Weberruß H; Baumgartner L; Mühlbauer F; Shehu N; Oberhoffer-Fritz R;

Frontiers in cardiovascular medicine [Front Cardiovasc Med] 2022 Oct 06; Vol. 9, pp. 961979.
Date of Electronic Publication: 2022 Oct 06 (Print Publication: 2022).

Background: In young athletes, exercise causes changes in the heart that include growth in wall thickness and mass of the left ventricle and expansion of the heart’s chambers. The heart’s function is either preserved or enhanced, but this may change to the opposite over time.
Objective: This study aimed to assess structural and functional cardiac adaptations in relation to exercise training time, intensity, and performance in young competitive athletes.
Methods: A total of 404 children and adolescents (14.23 ± 2.0 years, 97 females) were enrolled in the Munich Cardiovascular Adaptations in Young Athletes Study (MuCAYA-Study). Eighty-five participants were examined two times a year. Two-dimensional echocardiography was performed to assess left ventricular structure and function. Training time and intensity was measured with the MoMo physical activity questionnaire, maximum aerobic capacity by cardiopulmonary exercise testing, and strength with the handgrip strength test.

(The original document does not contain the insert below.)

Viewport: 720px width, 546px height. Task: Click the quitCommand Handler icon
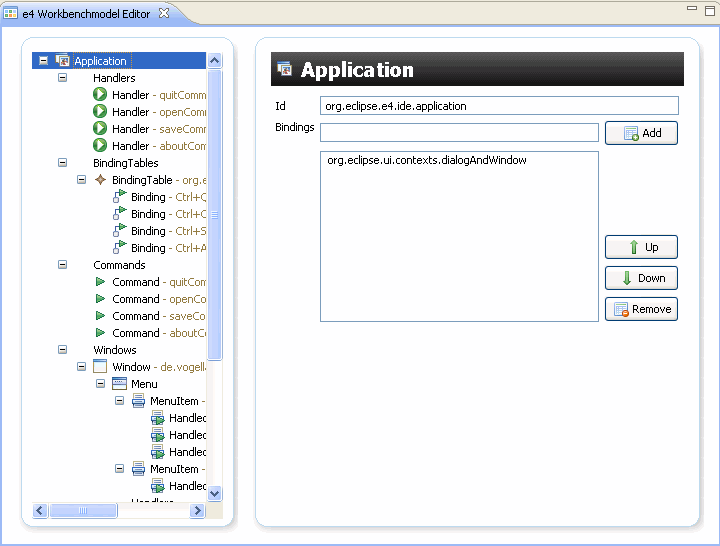click(x=100, y=95)
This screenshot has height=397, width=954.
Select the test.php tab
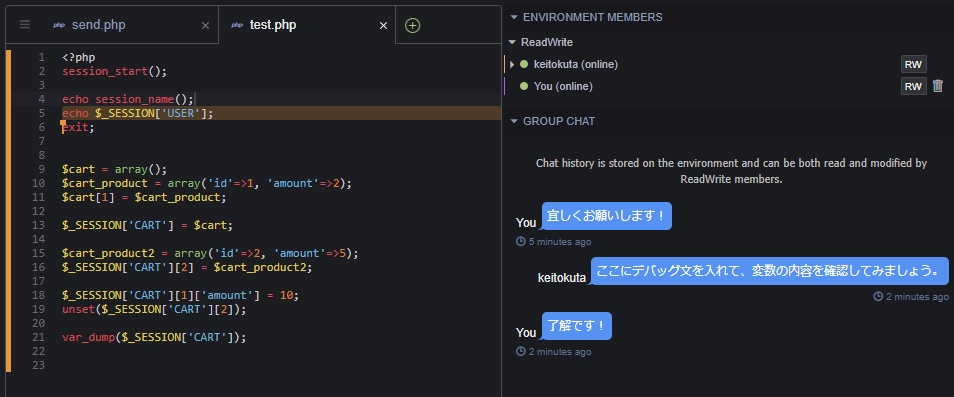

Results: Maximum aerobic capacity significantly influenced interventricular septal thickness in diastole. Training intensity significantly influenced left ventricular internal diameter in diastole and systole, and left ventricular mass indexed to body surface area. Within one year, interventricular wall thickness, relative wall thickness and left ventricular mass, indexed to body surface area and height, increased significantly. Training intensity and aerobic capacity contributed to cardiac adaptations in young competitive athletes, as represented by altered structural parameters but preserved cardiac function. Within a year, however, structural changes and a decline in diastolic performance were observed within the longitudinal sub-sample.
Conclusion: Our results confirm the hypothesis that cardiac adaptations to exercise occur at a young age. Cardiac adaptation in our cohort was influenced by exercise intensity and maximum aerobic capacity.